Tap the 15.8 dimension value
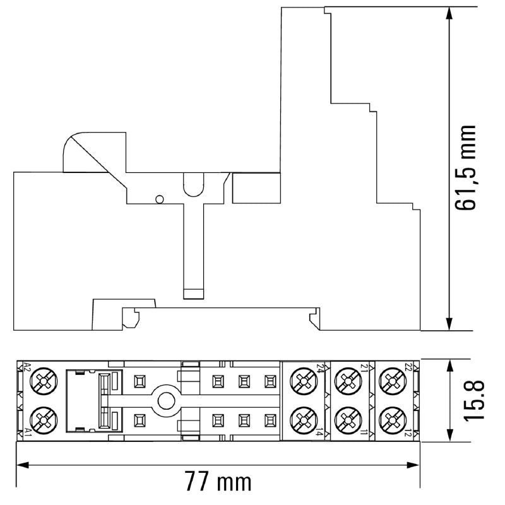coord(477,400)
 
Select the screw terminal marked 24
coord(302,381)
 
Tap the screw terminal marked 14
coord(302,417)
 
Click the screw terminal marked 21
coord(346,381)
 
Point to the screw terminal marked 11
coord(346,417)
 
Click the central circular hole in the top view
coord(167,400)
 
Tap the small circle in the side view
coord(160,199)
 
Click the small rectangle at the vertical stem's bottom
coord(193,294)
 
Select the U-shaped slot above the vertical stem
coord(193,184)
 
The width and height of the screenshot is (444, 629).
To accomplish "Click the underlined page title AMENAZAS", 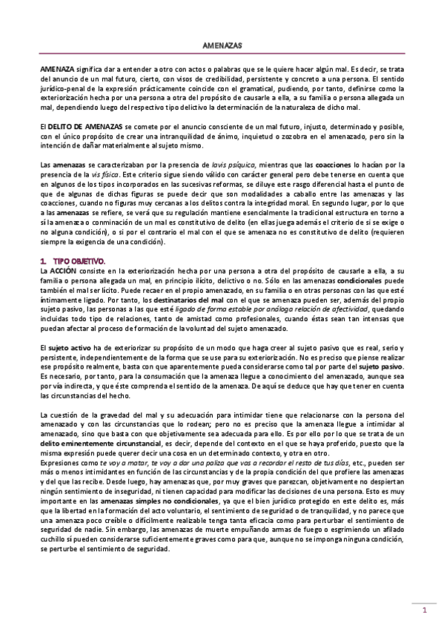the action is [x=222, y=45].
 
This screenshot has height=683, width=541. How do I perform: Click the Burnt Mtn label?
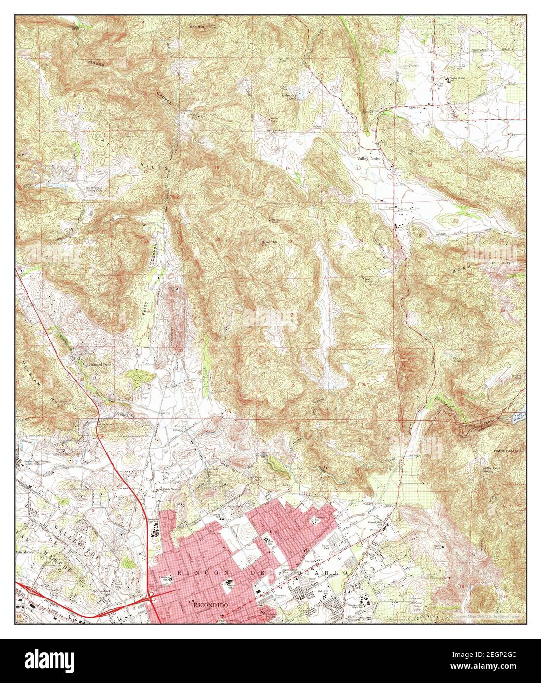pos(269,242)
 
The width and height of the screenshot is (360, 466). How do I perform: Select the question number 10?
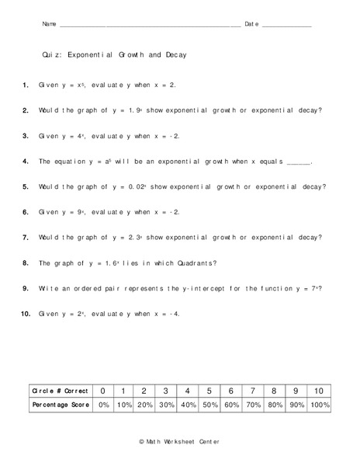coord(25,314)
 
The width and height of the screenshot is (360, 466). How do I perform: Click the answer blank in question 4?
coord(299,162)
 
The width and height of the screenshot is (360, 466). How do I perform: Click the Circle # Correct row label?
coord(58,391)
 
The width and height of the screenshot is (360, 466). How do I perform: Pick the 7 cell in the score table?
coord(253,391)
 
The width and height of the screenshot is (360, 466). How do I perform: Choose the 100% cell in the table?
coord(318,405)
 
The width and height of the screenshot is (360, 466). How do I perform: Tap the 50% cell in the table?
coord(209,405)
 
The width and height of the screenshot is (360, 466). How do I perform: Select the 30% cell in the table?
coord(166,405)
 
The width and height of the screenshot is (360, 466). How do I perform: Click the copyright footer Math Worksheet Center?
coord(179,442)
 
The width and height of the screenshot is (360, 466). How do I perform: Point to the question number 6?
coord(25,212)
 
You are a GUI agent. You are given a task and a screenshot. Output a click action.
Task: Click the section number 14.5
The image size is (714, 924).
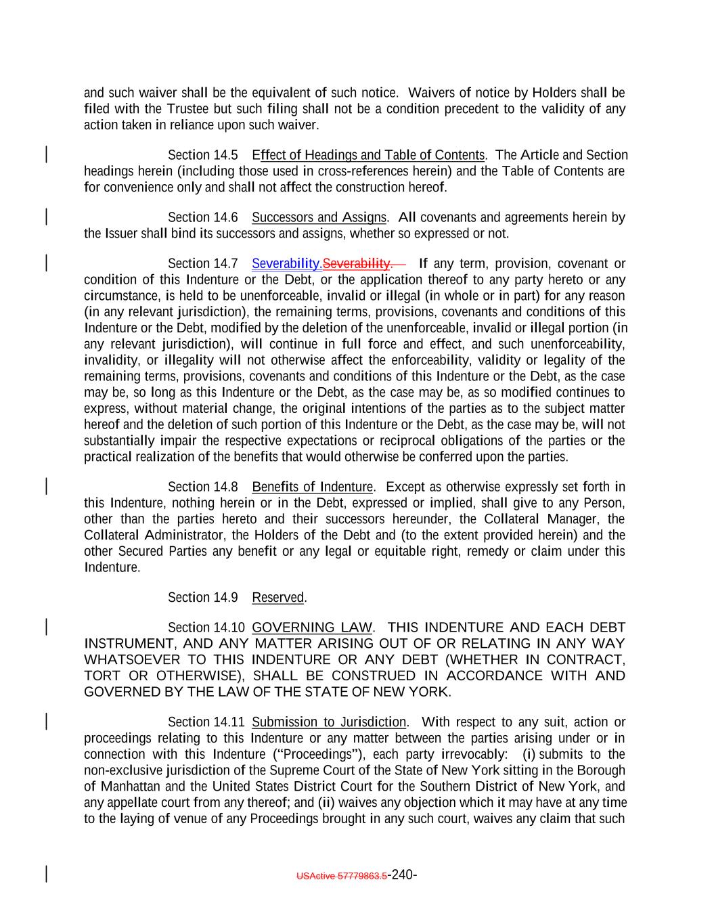pyautogui.click(x=225, y=155)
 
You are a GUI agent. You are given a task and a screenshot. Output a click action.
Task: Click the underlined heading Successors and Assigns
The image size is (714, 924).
pyautogui.click(x=319, y=217)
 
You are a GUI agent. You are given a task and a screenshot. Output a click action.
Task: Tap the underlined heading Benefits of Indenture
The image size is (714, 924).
pyautogui.click(x=312, y=487)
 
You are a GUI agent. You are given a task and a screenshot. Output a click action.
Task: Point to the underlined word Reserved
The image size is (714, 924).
pyautogui.click(x=277, y=598)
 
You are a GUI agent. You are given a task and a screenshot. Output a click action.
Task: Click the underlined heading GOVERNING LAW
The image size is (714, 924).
pyautogui.click(x=311, y=628)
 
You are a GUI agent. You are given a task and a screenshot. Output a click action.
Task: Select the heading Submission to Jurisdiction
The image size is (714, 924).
pyautogui.click(x=329, y=722)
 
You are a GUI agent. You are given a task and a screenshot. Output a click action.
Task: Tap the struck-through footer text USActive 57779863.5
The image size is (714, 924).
pyautogui.click(x=342, y=876)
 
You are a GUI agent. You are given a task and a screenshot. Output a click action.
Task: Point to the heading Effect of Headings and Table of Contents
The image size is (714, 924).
pyautogui.click(x=368, y=155)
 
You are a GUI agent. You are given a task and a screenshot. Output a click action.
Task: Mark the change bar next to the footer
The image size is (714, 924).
pyautogui.click(x=46, y=874)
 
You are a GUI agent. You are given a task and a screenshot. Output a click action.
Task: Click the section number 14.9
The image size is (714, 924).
pyautogui.click(x=225, y=598)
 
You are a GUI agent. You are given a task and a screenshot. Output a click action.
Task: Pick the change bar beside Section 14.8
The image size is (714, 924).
pyautogui.click(x=46, y=487)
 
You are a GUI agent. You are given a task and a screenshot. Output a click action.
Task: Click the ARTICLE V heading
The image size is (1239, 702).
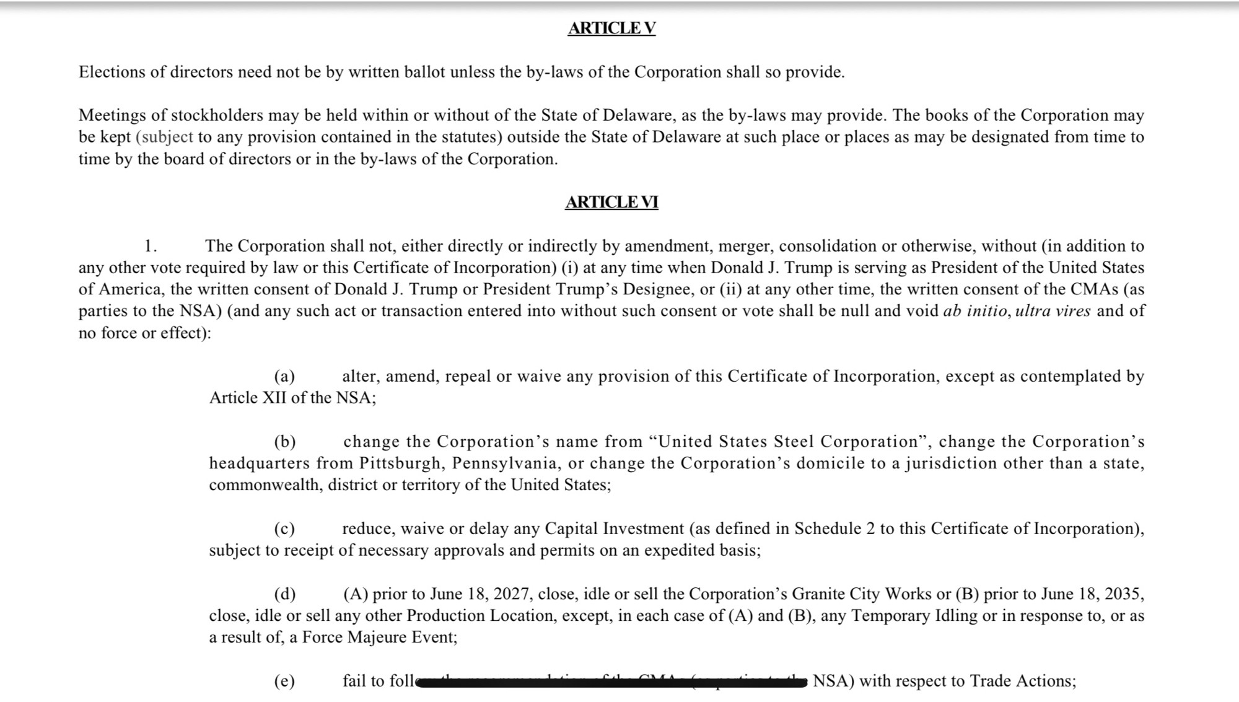point(611,29)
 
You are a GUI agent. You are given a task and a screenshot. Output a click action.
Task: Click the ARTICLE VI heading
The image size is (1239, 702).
point(611,203)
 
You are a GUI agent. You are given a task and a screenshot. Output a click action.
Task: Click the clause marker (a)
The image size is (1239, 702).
point(284,377)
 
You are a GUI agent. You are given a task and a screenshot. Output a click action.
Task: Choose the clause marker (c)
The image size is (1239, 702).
point(284,529)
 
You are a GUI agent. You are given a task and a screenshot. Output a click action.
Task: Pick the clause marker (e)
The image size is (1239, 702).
point(284,682)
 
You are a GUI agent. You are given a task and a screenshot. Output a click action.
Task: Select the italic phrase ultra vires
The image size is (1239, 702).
point(1053,311)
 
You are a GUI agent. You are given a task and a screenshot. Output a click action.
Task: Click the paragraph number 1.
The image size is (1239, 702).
point(150,247)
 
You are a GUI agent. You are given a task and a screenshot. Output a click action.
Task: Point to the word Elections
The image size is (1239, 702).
point(112,72)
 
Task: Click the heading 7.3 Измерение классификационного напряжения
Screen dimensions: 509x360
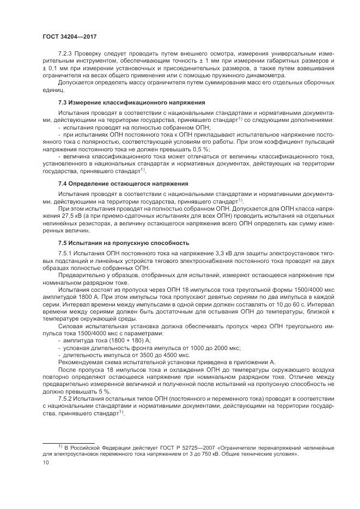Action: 132,102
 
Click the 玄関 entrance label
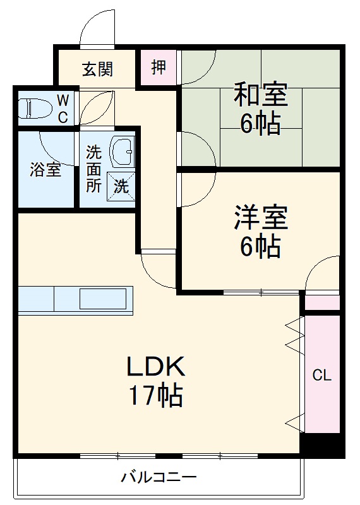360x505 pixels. click(97, 69)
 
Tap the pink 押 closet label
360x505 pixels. click(158, 66)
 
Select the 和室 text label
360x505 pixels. click(260, 95)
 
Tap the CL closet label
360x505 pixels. click(322, 375)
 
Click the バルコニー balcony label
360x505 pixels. click(159, 477)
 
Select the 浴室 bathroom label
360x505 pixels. click(46, 169)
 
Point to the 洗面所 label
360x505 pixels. click(93, 169)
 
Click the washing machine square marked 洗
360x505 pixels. click(121, 186)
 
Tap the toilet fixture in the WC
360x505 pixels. click(35, 108)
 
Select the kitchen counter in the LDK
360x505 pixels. click(76, 298)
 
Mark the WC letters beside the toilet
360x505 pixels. click(64, 108)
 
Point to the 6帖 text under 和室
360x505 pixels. click(260, 124)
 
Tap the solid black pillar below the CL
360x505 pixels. click(322, 444)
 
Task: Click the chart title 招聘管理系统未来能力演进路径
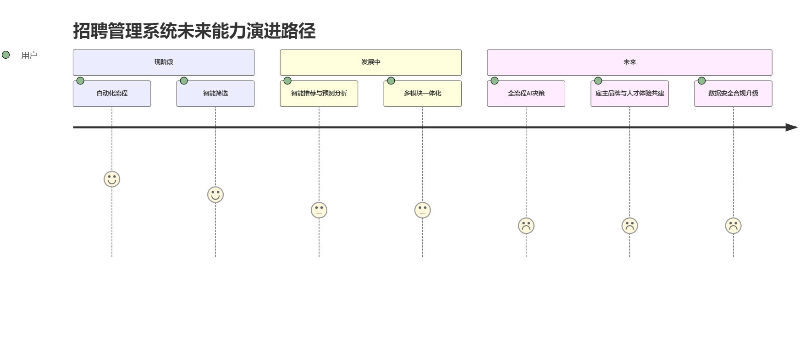(194, 31)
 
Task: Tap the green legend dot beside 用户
(6, 55)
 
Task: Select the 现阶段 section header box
(164, 62)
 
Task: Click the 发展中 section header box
(370, 62)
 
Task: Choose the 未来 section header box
(629, 62)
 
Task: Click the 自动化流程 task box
(112, 94)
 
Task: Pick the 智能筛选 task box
(215, 94)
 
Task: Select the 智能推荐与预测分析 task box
(319, 94)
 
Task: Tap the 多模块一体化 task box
(423, 94)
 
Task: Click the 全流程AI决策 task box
(526, 94)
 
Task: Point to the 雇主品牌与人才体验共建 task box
(629, 94)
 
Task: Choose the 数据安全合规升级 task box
(733, 94)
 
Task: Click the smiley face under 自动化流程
(112, 179)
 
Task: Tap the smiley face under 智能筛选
(215, 195)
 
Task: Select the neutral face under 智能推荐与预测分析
(319, 210)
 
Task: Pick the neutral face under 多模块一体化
(423, 210)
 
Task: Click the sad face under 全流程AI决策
(526, 226)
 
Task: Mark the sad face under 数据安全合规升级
(733, 226)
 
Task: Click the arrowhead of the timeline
(792, 127)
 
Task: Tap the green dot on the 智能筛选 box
(184, 81)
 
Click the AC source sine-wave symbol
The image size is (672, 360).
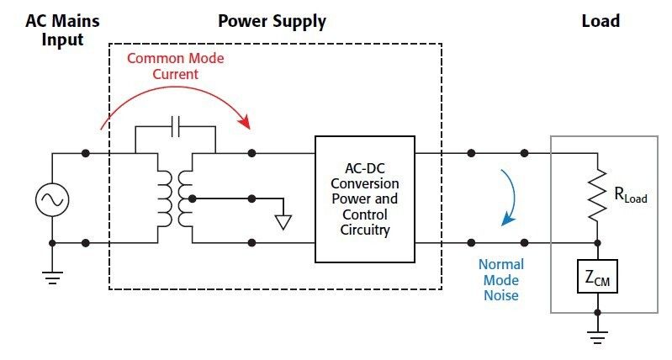point(52,199)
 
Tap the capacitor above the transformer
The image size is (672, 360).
point(175,127)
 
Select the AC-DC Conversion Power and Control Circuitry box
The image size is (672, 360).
point(364,199)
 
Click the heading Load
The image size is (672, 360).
point(601,20)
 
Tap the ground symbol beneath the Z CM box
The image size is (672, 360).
point(596,338)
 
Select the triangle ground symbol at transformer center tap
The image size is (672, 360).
point(284,222)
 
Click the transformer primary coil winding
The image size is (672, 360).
point(164,199)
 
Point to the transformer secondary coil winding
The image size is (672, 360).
point(185,199)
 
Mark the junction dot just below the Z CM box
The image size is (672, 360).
point(596,312)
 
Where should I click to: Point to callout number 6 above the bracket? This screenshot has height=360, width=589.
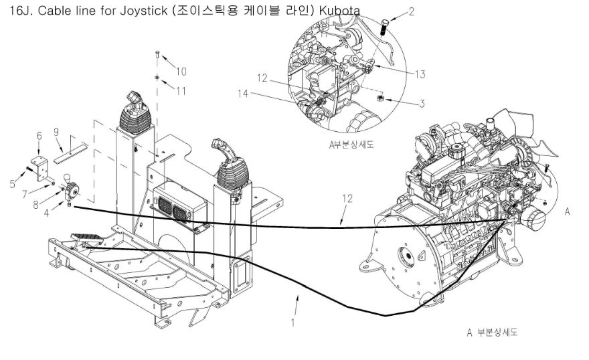[x=39, y=136]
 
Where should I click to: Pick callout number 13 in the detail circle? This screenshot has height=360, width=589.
[x=420, y=74]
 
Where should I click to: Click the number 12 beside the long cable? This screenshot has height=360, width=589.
[x=345, y=199]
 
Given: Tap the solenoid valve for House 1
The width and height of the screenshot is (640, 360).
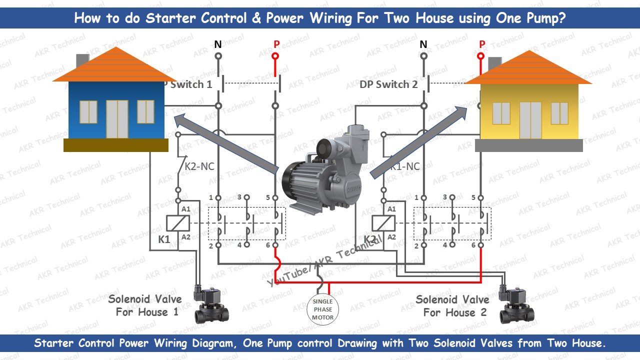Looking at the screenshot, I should (212, 304).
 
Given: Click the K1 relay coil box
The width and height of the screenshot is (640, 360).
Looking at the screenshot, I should (178, 223).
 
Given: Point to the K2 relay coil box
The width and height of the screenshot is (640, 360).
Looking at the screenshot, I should (384, 223).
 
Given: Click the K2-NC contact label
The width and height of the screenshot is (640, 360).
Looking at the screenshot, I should (200, 166).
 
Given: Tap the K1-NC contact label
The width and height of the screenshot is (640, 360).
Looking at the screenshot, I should (404, 166).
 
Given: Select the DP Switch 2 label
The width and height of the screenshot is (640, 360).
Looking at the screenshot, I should (388, 84).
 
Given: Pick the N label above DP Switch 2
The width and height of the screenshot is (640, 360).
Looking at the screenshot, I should (424, 44).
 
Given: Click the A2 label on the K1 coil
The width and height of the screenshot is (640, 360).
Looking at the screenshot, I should (186, 236).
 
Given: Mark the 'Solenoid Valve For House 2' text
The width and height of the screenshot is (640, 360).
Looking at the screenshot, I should (452, 306).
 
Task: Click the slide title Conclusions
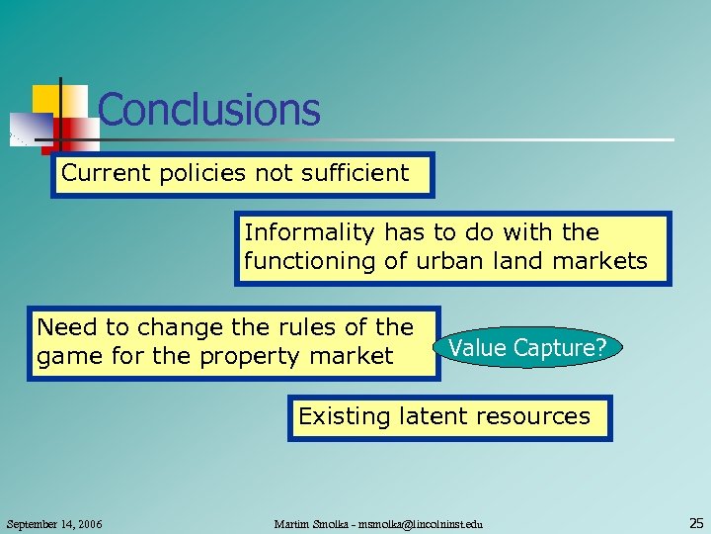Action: tap(209, 110)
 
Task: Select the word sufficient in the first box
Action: tap(360, 174)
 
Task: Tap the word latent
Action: tap(433, 416)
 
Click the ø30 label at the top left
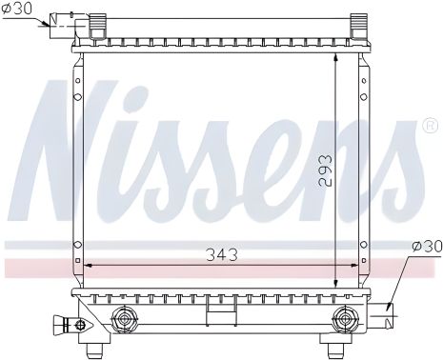point(18,9)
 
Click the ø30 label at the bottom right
point(427,246)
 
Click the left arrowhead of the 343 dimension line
point(89,267)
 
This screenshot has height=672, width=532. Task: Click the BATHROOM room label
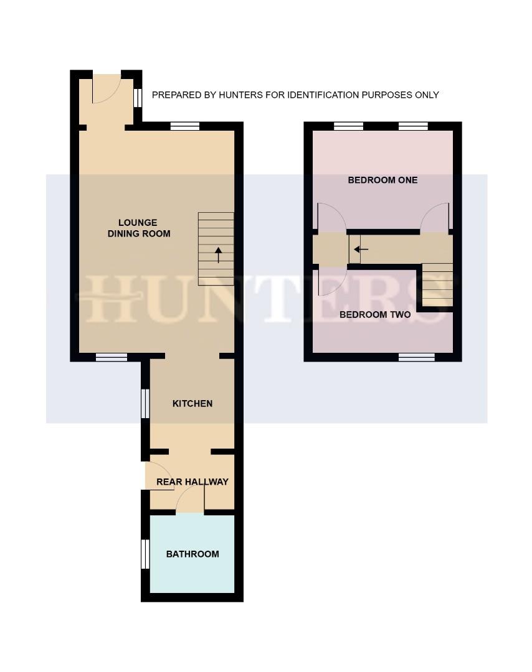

____________

Exercise: Put the lines of the listing from the line with "Select the U-shaped" up to and including the line with "coord(193,184)" into a JSON list of strings, one string per line, with blank lines left out.

Exercise answer:
[
  "Select the U-shaped slot above the vertical stem",
  "coord(193,184)"
]